The free ride could soon be over for Dallas Streetcar passengers, Dallas City Council members said Monday.
Members of the council’s Mobility, Infrastructure and Sustainability Committee expressed support for a fare on the Dallas Streetcar, which is operated in partnership with Dallas Area Rapid Transit. But the council members said their support isn’t about money generated by a fare — the revenue would only cover a small portion of the streetcar’s annual cost — but, rather, a matter of fairness.
"Everyone else who rides a DART bus or a DART rail pays a fare," said Sandy Greyson, who represents Far North Dallas. "It seems to me if people are riding the streetcar, they should pay a fare."
The streetcar, a 2.4-mile line runs between the Union Station area and the Bishop Arts District, has been free for riders since its first phase opened in 2015. It has been paired with the D-Link, a free downtown circulator bus meant primarily for out-of-town visitors.
The city, DART and the North Central Texas Council of Governments share the $2.1 million annual operating and maintenance cost for the streetcar. DART and the city also plan to extend the streetcar line in the coming years through downtown and, they hope, into Uptown.
DART officials estimated that a $1 fare would bring in about $133,000 in annual revenue.
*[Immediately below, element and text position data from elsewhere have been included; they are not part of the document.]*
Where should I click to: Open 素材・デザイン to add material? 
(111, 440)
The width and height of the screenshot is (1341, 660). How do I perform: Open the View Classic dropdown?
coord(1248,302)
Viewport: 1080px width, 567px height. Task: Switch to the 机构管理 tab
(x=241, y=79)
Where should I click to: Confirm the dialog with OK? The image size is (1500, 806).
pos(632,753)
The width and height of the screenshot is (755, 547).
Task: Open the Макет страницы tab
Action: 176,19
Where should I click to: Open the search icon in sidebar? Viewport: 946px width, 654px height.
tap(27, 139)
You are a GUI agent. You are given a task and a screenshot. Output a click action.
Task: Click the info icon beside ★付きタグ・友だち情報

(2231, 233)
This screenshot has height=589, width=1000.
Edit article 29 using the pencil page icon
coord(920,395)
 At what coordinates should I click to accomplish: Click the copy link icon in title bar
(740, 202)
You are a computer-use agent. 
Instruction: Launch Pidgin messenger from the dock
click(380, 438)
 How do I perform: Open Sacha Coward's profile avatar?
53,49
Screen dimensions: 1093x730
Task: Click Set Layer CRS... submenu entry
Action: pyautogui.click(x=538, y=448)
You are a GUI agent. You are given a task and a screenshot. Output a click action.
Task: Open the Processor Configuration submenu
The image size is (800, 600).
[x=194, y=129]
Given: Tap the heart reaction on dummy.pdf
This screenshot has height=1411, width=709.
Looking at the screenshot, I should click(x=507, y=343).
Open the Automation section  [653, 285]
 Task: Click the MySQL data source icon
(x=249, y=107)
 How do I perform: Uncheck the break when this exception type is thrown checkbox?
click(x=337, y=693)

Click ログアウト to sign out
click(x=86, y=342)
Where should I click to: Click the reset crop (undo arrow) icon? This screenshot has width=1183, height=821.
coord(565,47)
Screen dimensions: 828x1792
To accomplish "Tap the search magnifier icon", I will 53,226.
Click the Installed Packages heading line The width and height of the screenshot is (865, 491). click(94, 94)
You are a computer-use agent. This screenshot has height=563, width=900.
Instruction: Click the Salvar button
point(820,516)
Joseph Costello, DART’s senior vice president of finance, said the fare could be included in the cost of other DART tickets or a $1 standalone fare. And he said $1 was just an idea they threw out. The cost or the structure could change, he said.
"There’s not a lot of science behind it," Costello said in an interview afterward. "That’s the part where we’re going to have to dig a little deeper and see, OK, at different price points, what might be the loss of ridership, if any?"
DART assumes they’ll lose nearly 20,000 of their 151,500 annual riders — about a quarter of the nearly 76,000 who they believe ride the streetcar now without transferring to a DART bus or train — if they begin charging a $1 fare.
Greyson, who is often critical of DART, said she didn’t buy that assumption. She said city staff and DART had "tortured this to death" when the issue of charging was straightforward.
Council members Rickey Callahan, Tennell Atkins and Lee Kleinman, the committee’s chair, seemed to agree. Callahan said he’s "all in favor of those types of vehicles, but we want to make sure people pay for that." And Kleinman told city officials after the meeting that they might as well move forward on plans for a fare, and the council could always take the fare away later if it’s a disaster.
The fare could move forward later this year or early next year after DART rolls out its new "contactless" touch-card payment system, akin to Washington’s SmarTrip card, Los Angeles’ TAP card and Chicago’s Ventra Card.
Dallas’ new Transportation Director Michael Rogers had hoped to defer any action until the city could coordinate with the McKinney Avenue Transit Authority, which runs the free M-Line trolley, and get more data about the economic impact of the streetcar line.
The streetcar was kick-started largely by a $23 million federal economic recovery grant. Rogers said he wants to have the Texas Transportation Institute analyze the benefits and property tax revenues generated by development near the streetcar, which passes by new apartment buildings and dumps passengers out on a sidewalk-poor stretch next to the construction site of the mixed-use Alamo Manhattan project.
"We can all see what’s going on out there," Rogers said, "but what kind of impact has it actually created?"
Greyson was determined, however, to see the Oak Cliff lunch crowd, Convention Center tourists and work-a-day commuters alike paying for transit.
"One part of the city shouldn’t get to ride for free while another part of the city has to pay," she said.